Rows of pointing records:
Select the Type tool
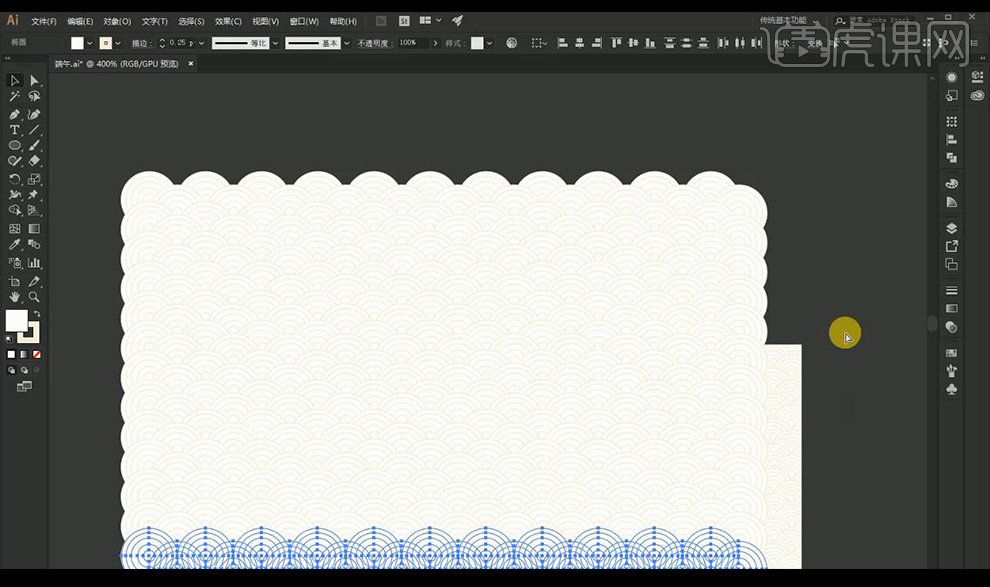 [15, 130]
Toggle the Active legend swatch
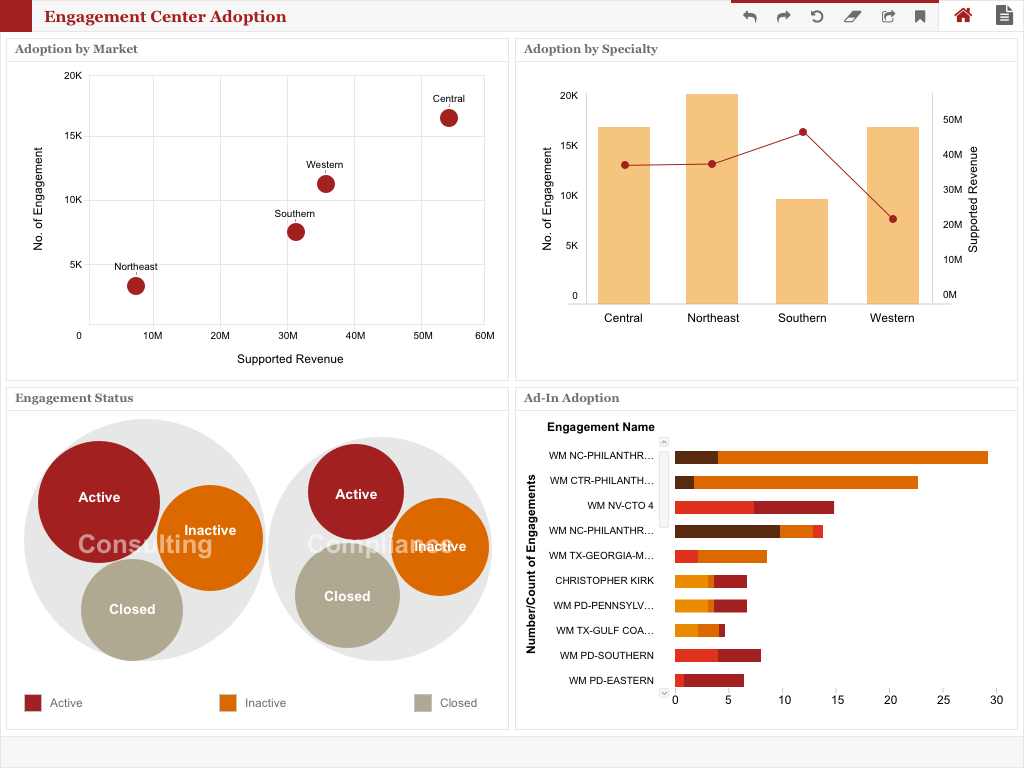The height and width of the screenshot is (768, 1024). (x=33, y=703)
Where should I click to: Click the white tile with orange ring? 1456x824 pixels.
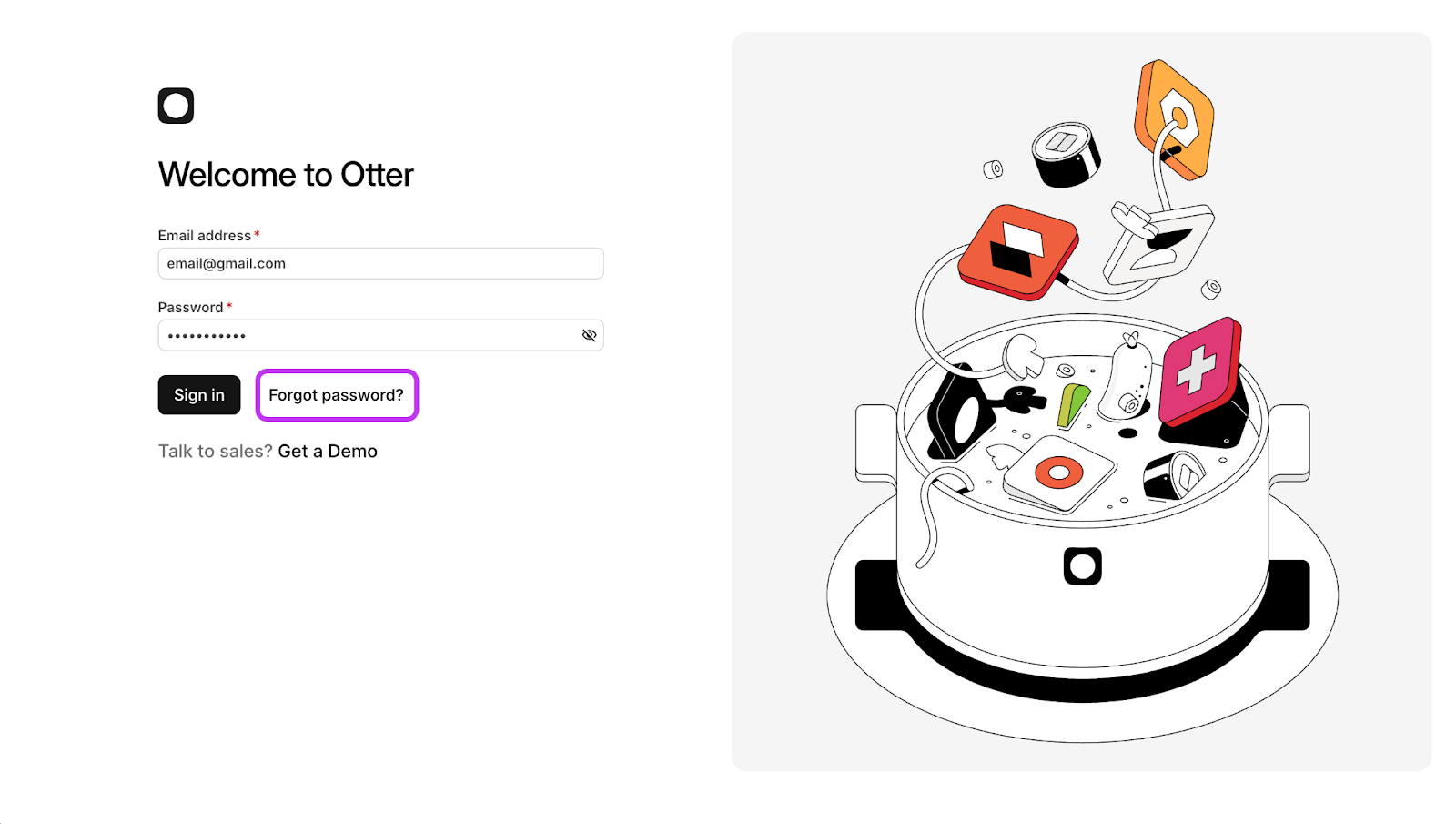[1059, 473]
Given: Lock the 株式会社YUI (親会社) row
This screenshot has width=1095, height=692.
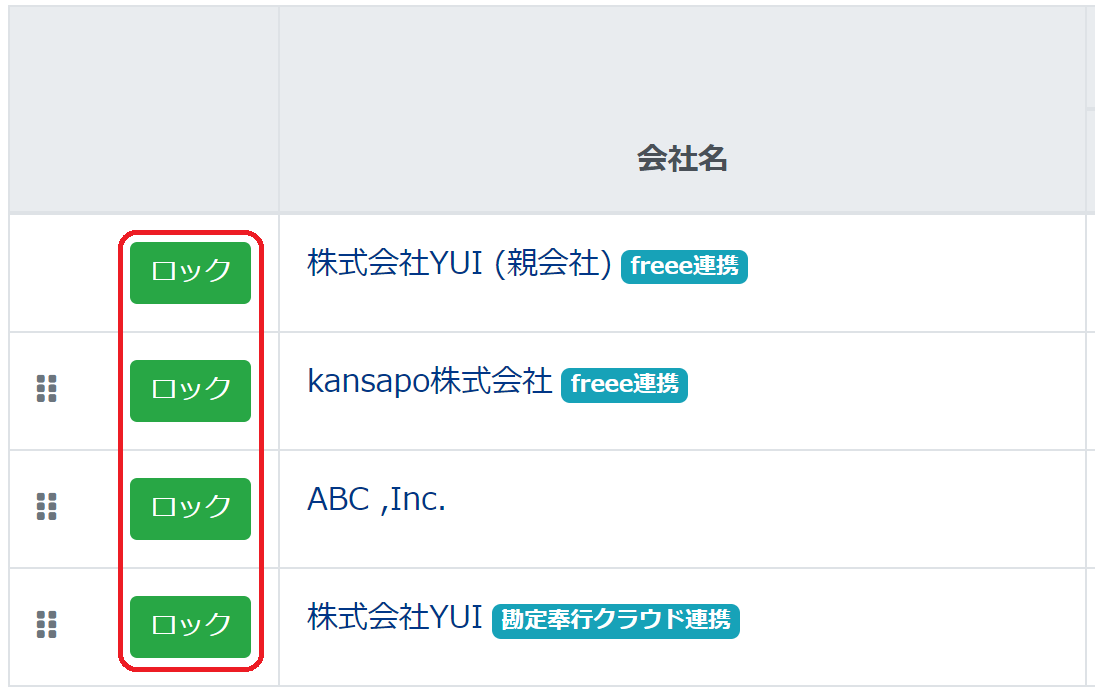Looking at the screenshot, I should pyautogui.click(x=190, y=272).
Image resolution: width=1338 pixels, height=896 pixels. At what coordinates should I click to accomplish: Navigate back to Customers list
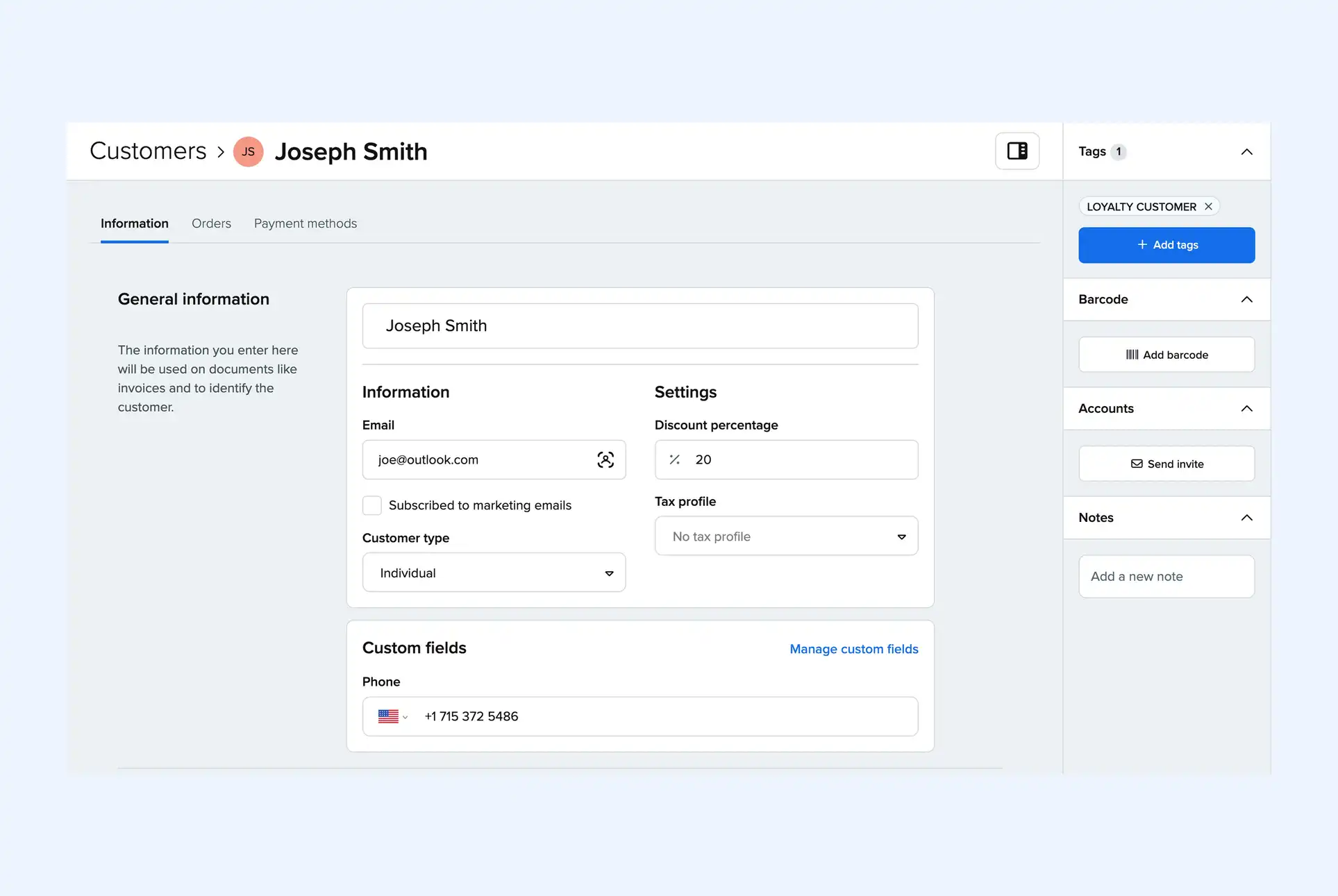148,151
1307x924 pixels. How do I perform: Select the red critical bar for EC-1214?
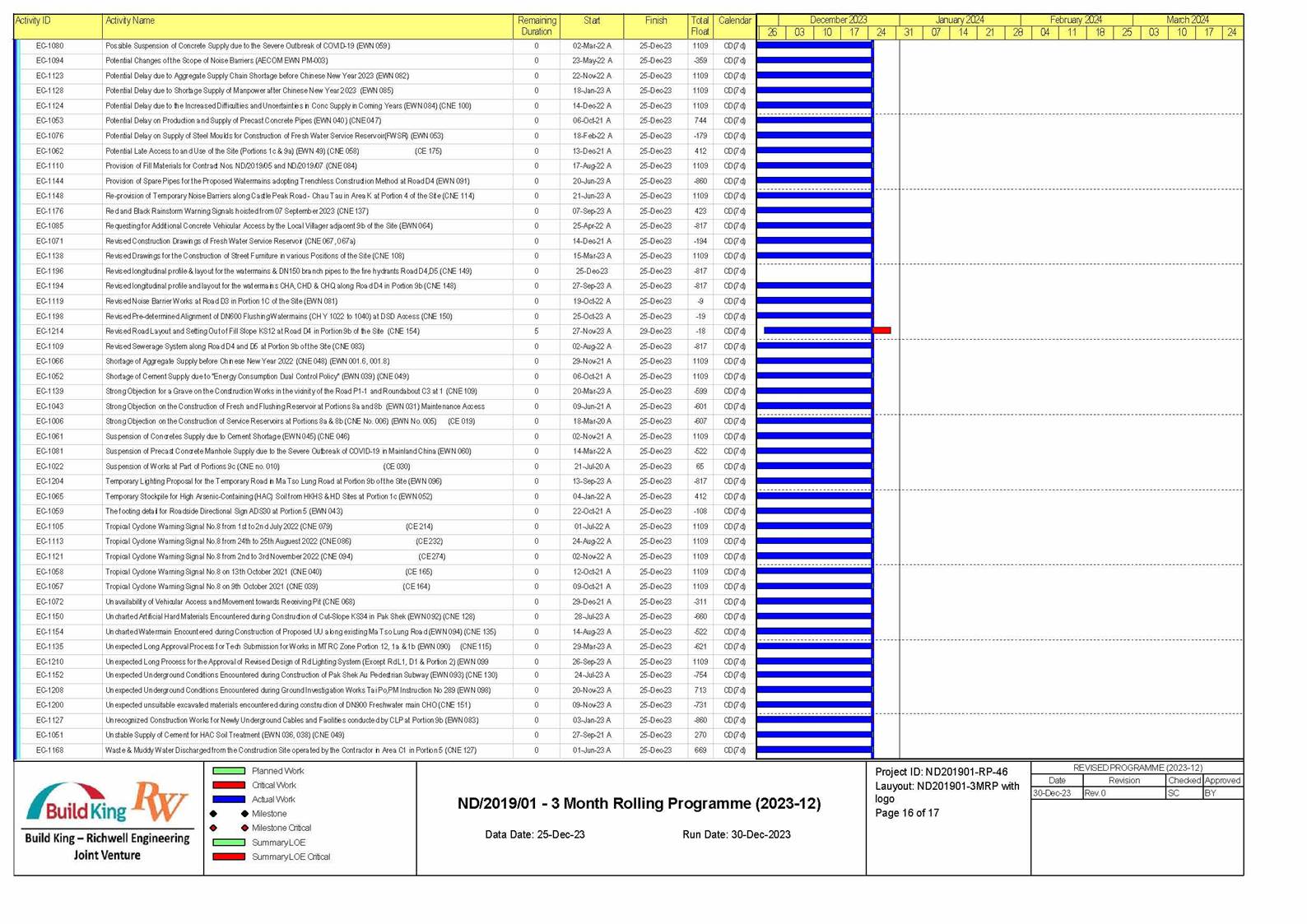point(881,331)
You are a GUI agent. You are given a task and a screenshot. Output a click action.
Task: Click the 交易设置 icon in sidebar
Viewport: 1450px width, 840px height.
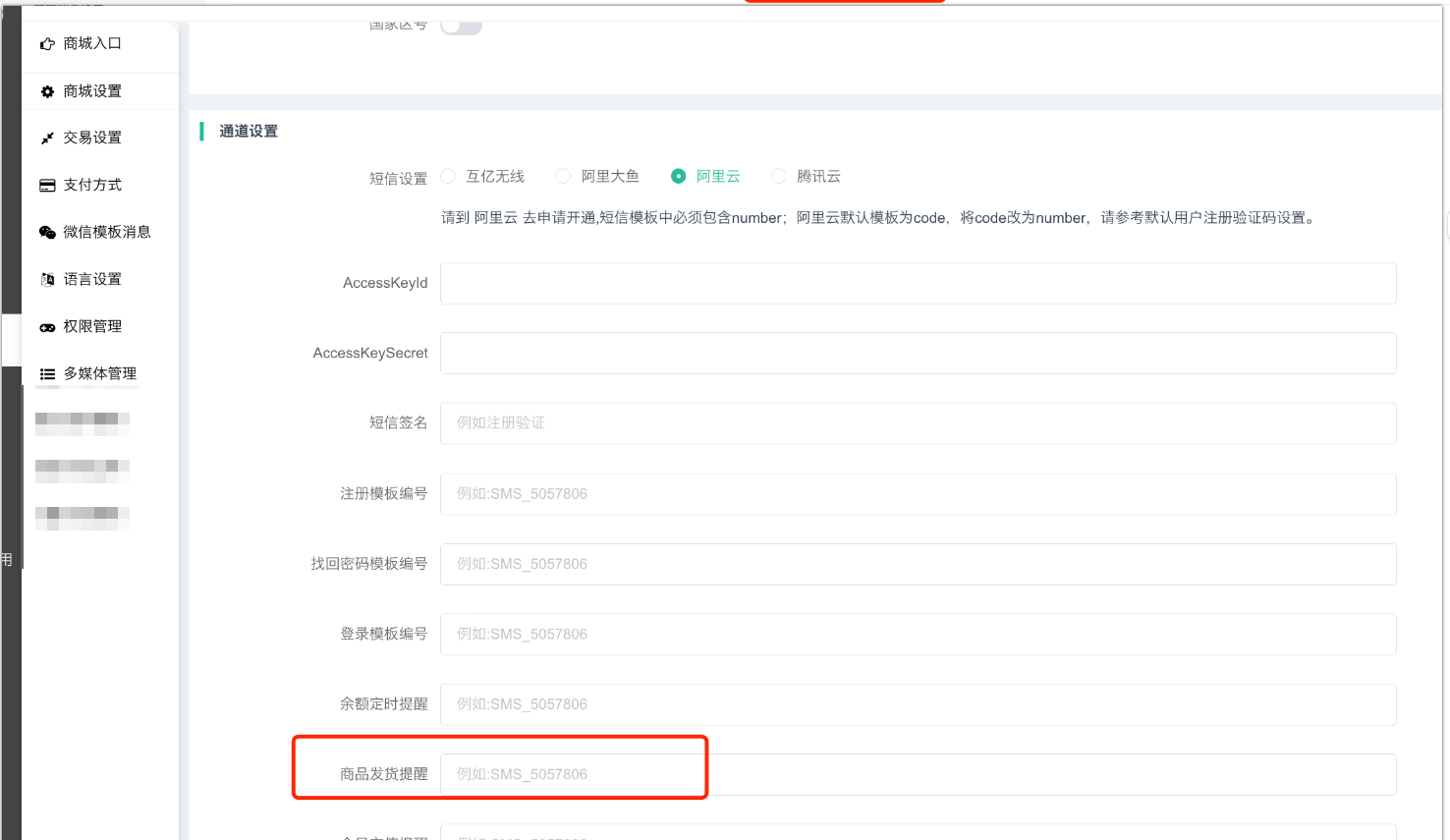click(47, 139)
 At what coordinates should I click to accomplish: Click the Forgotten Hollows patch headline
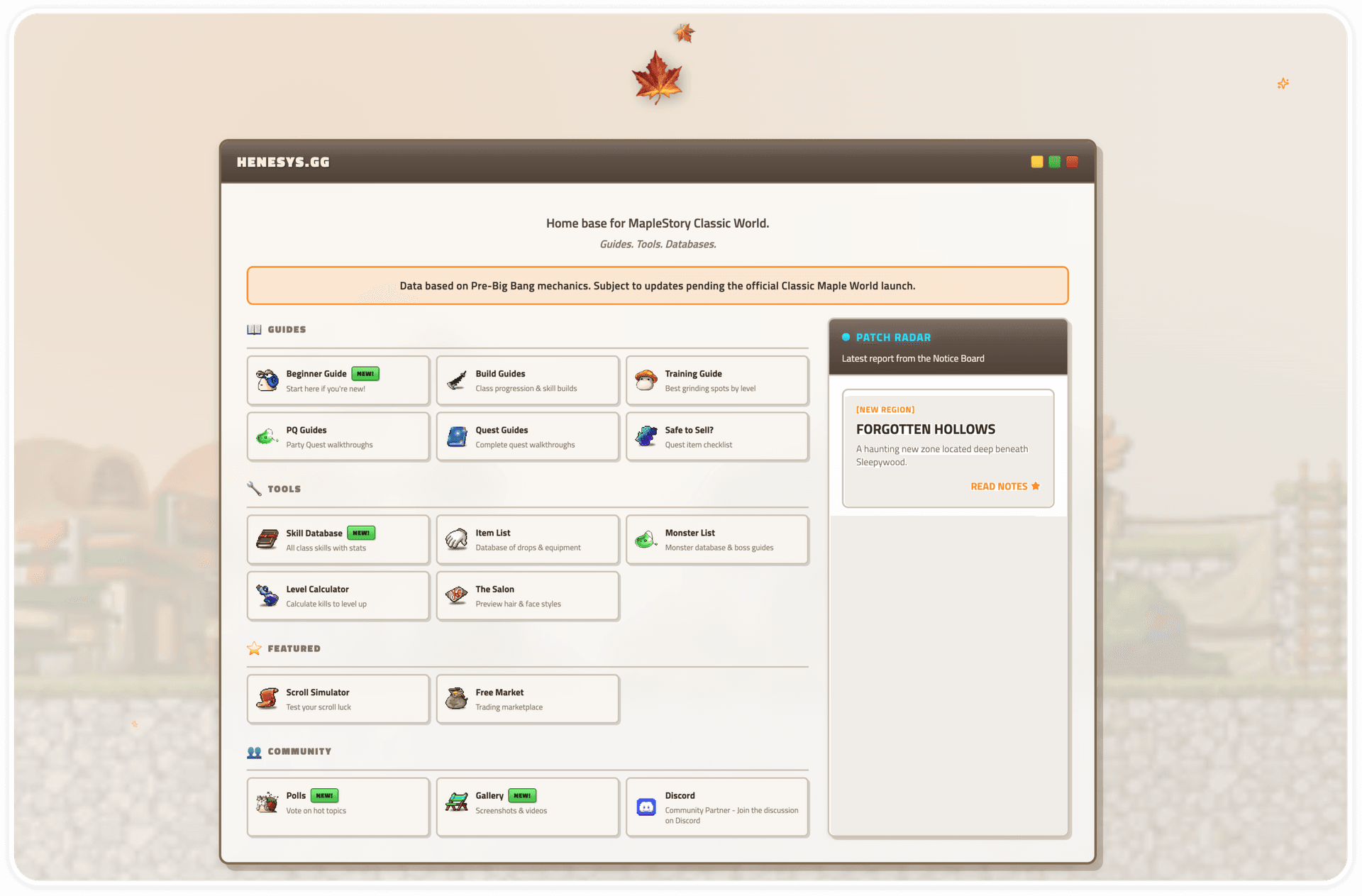click(x=925, y=429)
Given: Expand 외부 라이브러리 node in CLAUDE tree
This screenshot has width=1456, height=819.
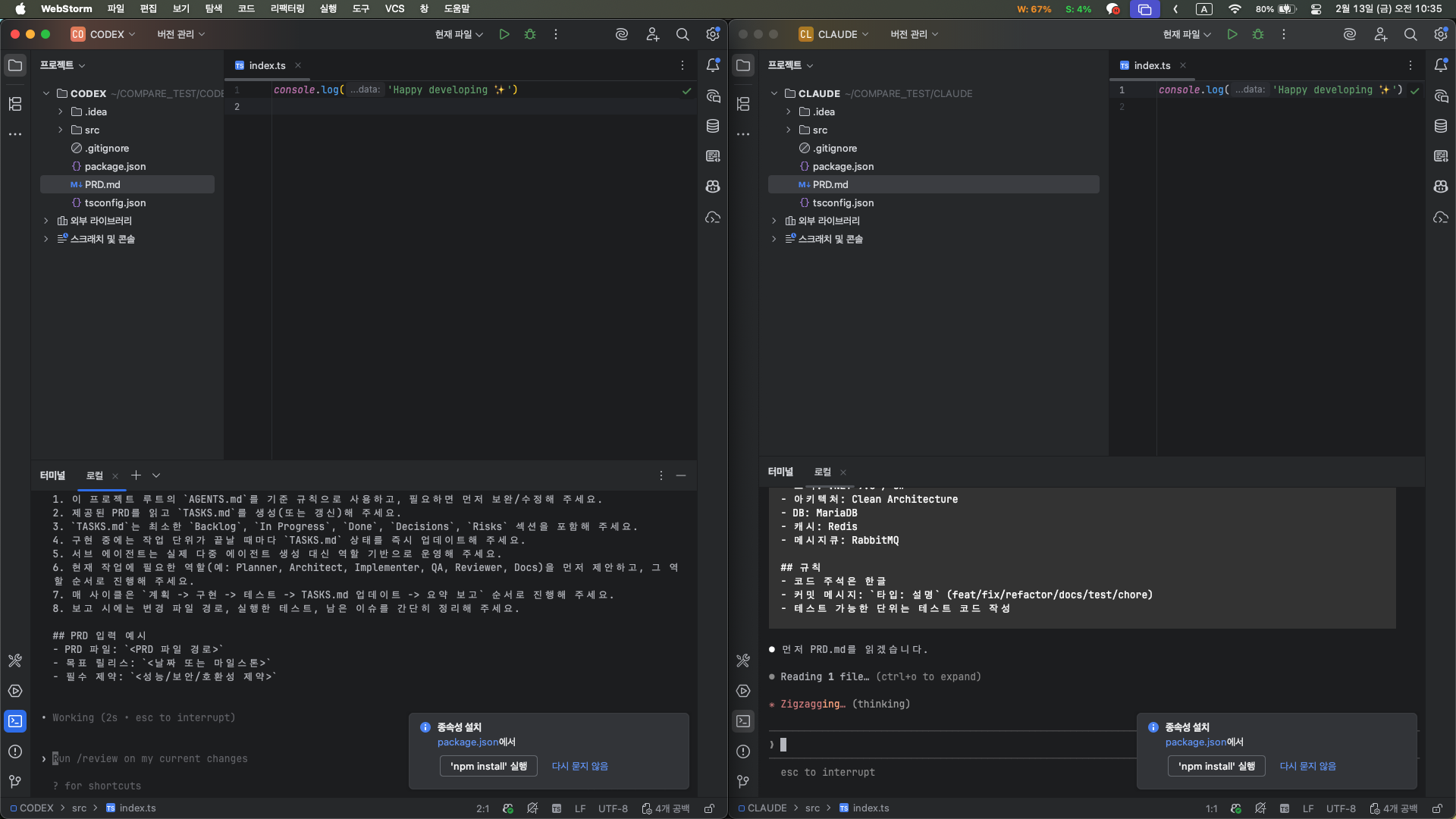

** Prompt **
Reproduce every one of the records above word for word, leaving out the pictures.

** Solved problem **
Select the Type tool
 [15, 130]
Toggle the Active legend swatch
The height and width of the screenshot is (768, 1024). (x=33, y=703)
Where should I click to: Click the white tile with orange ring? 1456x824 pixels.
[1059, 473]
Given: Lock the 株式会社YUI (親会社) row
This screenshot has width=1095, height=692.
Looking at the screenshot, I should pyautogui.click(x=190, y=272).
Image resolution: width=1338 pixels, height=896 pixels. At what coordinates should I click to accomplish: Navigate back to Customers list
148,151
1307x924 pixels. How do I perform: Select the red critical bar for EC-1214?
point(881,331)
You are a GUI agent. You are given a task and a screenshot. Output a click action.
Task: Click the 交易设置 icon in sidebar
Viewport: 1450px width, 840px height.
click(47, 139)
 At what coordinates should I click to accomplish: Click the Forgotten Hollows patch headline
click(x=925, y=429)
Given: Expand 외부 라이브러리 node in CLAUDE tree
This screenshot has width=1456, height=819.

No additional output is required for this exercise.